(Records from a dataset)
◆ ◆ ◆
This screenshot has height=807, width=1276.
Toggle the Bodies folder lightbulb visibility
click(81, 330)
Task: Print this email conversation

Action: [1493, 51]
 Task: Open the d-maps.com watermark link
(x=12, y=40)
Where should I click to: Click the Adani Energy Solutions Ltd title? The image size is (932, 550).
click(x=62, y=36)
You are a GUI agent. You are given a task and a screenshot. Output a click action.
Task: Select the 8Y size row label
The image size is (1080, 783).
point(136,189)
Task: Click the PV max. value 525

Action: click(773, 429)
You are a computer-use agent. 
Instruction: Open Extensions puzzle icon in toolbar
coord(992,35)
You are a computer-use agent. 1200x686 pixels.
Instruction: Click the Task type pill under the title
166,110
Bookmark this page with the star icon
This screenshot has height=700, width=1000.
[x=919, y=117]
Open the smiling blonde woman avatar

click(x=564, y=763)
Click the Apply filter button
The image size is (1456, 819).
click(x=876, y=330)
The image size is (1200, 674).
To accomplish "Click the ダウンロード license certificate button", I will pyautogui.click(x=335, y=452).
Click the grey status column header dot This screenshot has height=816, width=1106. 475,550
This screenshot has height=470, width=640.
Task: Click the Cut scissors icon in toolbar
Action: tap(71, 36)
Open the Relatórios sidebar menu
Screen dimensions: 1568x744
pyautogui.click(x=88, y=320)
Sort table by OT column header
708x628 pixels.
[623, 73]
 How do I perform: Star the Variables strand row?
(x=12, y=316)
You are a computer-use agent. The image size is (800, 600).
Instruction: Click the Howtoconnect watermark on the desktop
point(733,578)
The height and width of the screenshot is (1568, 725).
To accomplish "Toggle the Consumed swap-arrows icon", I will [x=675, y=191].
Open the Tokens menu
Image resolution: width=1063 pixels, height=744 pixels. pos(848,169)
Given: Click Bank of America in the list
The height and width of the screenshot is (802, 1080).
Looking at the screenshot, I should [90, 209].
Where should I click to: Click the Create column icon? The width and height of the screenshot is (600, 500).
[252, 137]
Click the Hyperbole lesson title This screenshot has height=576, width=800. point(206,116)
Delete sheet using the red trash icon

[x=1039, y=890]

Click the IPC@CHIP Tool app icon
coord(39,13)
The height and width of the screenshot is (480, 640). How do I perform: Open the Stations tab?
◆ ◆ ◆
* _WHAT THIS TASK INVOLVES_: Exact copies of the lines from the one containing "Where should I click to: Click the Create" through the final line of the records are all the answer should hold.

* _EXERCISE RESULT_:
Where should I click to: Click the Create column icon? The width and height of the screenshot is (600, 500).
[252, 137]
Click the Hyperbole lesson title This screenshot has height=576, width=800. point(206,116)
Delete sheet using the red trash icon

[x=1039, y=890]

Click the IPC@CHIP Tool app icon
coord(39,13)
The height and width of the screenshot is (480, 640). How do I perform: Open the Stations tab?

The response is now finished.